Au travers du rapport que vous avez évoqué, la Cour des comptes estime que les évolutions importantes intervenues ces dernières années dans le domaine de l'accompagnement des demandeurs d'emploi n'ont pu porter tous leurs fruits. Elle met notamment l'accent sur la complexité des parcours ou sur la problématique des implantations géographiques.

Toutefois, les travaux présentés dans ce rapport concernent, pour l'essentiel, les années 2000 à 2004 ; or la politique menée par le Gouvernement, notamment en 2005 et en 2006, apporte des solutions aux difficultés relevées par la Cour des comptes.

S'agissant de la coopération entre les partenaires du service public de l'emploi, la loi du 18 janvier 2005 de programmation pour la cohésion sociale tend à mettre en place une collaboration renforcée visant à atteindre un triple objectif commun à l'ANPE, à l'UNEDIC et au Gouvernement : simplifier les démarches pour les demandeurs d'emploi, dynamiser la recherche d'emploi, optimiser le service rendu aux demandeurs d'emploi et aux entreprises.

Cette convention prévoit également de nouvelles modalités de coordination des responsabilités, avec, en particulier, un rôle renforcé du Comité supérieur de l'emploi et l'institution d'un comité tripartite de suivi.

Enfin, la convention prévoit l'amélioration des instruments de coopération par la mise en oeuvre progressive du dossier unique du demandeur d'emploi, qui, comme vous l'avez indiqué, monsieur le sénateur, est d'ores et déjà une réalité, et par l'élaboration d'un système d'information unique pour l'ANPE et l'UNEDIC porté par une structure commune aux deux institutions, elle-même créée avant le 1er octobre 2006.

S'agissant de la complexité du parcours des demandeurs d'emploi, les délais entre les entretiens à l'UNEDIC et à l'ANPE seront réduits à huit jours en juillet 2006, et à cinq jours en juillet 2007, contre souvent vingt jours aujourd'hui. En outre, plusieurs guichets uniques - un par région - seront mis en place avant la fin de cette année.

De même, depuis le 1er janvier 2006, est mis en oeuvre le suivi mensuel personnalisé des demandeurs d'emploi, élément fort d'amélioration de l'accompagnement par l'ANPE, avec des rendez-vous plus nombreux et un conseiller référent unique. L'État a mobilisé les moyens nécessaires à un déploiement rapide de ce dispositif, en permettant à l'ANPE de recruter 3 200 agents supplémentaires.

Monsieur le sénateur, je puis vous assurer, au nom de mon collègue Gérard Larcher, que le Gouvernement entend bien poursuivre ses efforts, afin que la modernisation du service public de l'emploi se traduise par des améliorations concrètes dans la vie quotidienne des demandeurs d'emploi.

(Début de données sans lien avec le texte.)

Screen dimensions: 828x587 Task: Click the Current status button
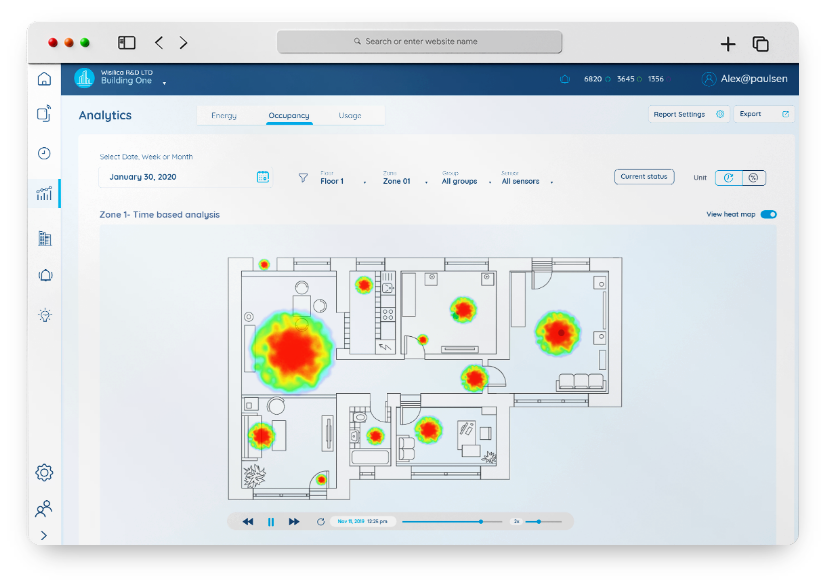click(x=644, y=177)
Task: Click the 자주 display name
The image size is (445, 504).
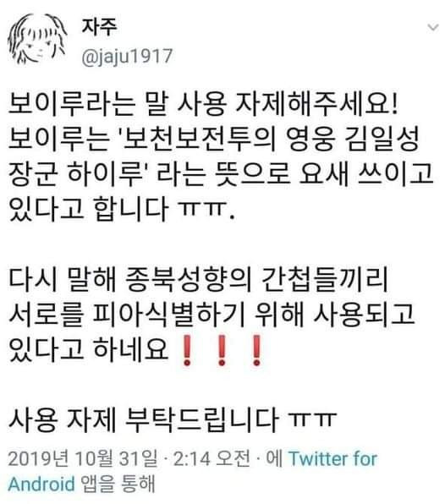Action: [99, 27]
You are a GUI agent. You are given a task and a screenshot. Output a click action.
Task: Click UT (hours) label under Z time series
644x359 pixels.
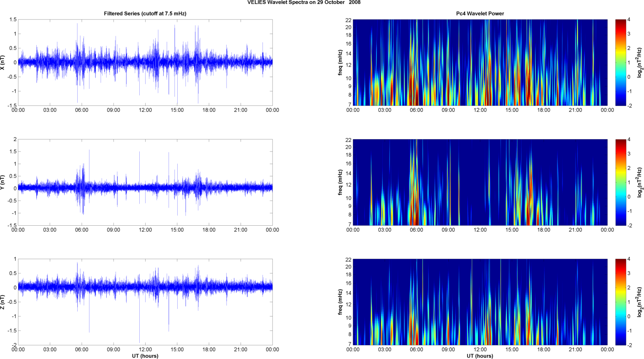coord(145,356)
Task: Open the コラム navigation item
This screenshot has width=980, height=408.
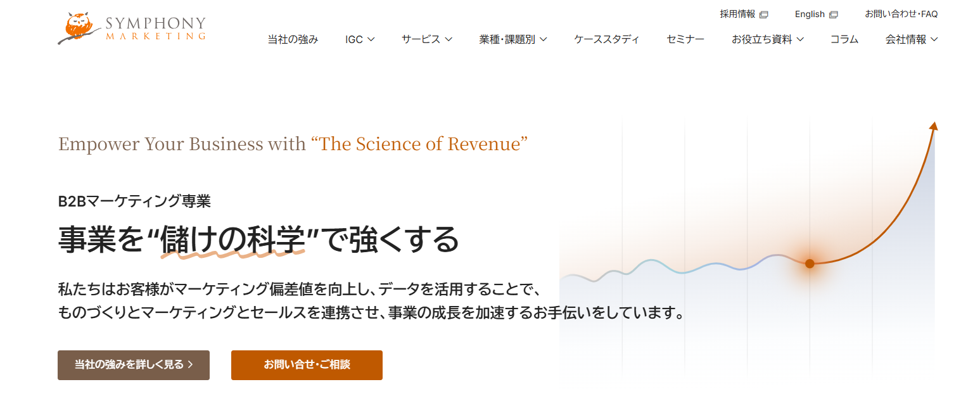Action: (844, 39)
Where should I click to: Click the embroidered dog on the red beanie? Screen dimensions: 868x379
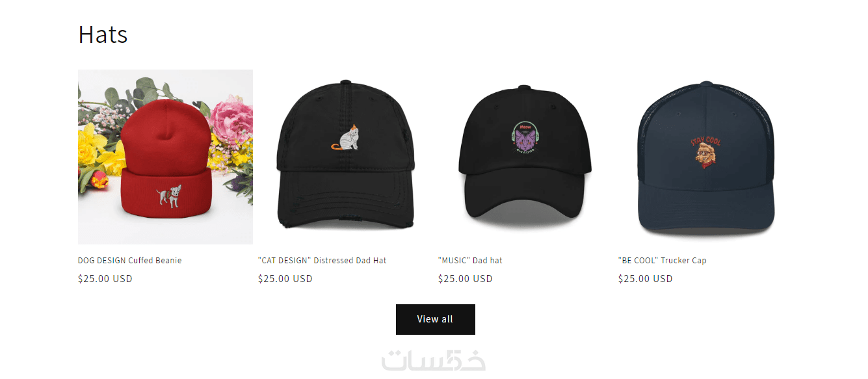pyautogui.click(x=170, y=197)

M. le président. La parole est à M. Claude Biwer.

M. Claude Biwer. Je vous remercie, monsieur le ministre, de ces précisions qui confirment la volonté gouvernementale, qui est d'ailleurs aussi celle du Parlement, d'avancer dans la voie indiquée.

Cependant, mon intervention portait également sur le fait que, sur le terrain, les choses ne sont pas toujours simples. Je suis convaincu que les collectivités territoriales et les associations peuvent contribuer à la recherche de solutions aux problèmes que j'ai soulevés.

C'est la raison pour laquelle j'estime que nous avons toujours intérêt à nous retrouver sur le terrain pour envisager les problèmes de manière beaucoup plus précise. Cela fait partie des souhaits que je voulais formuler.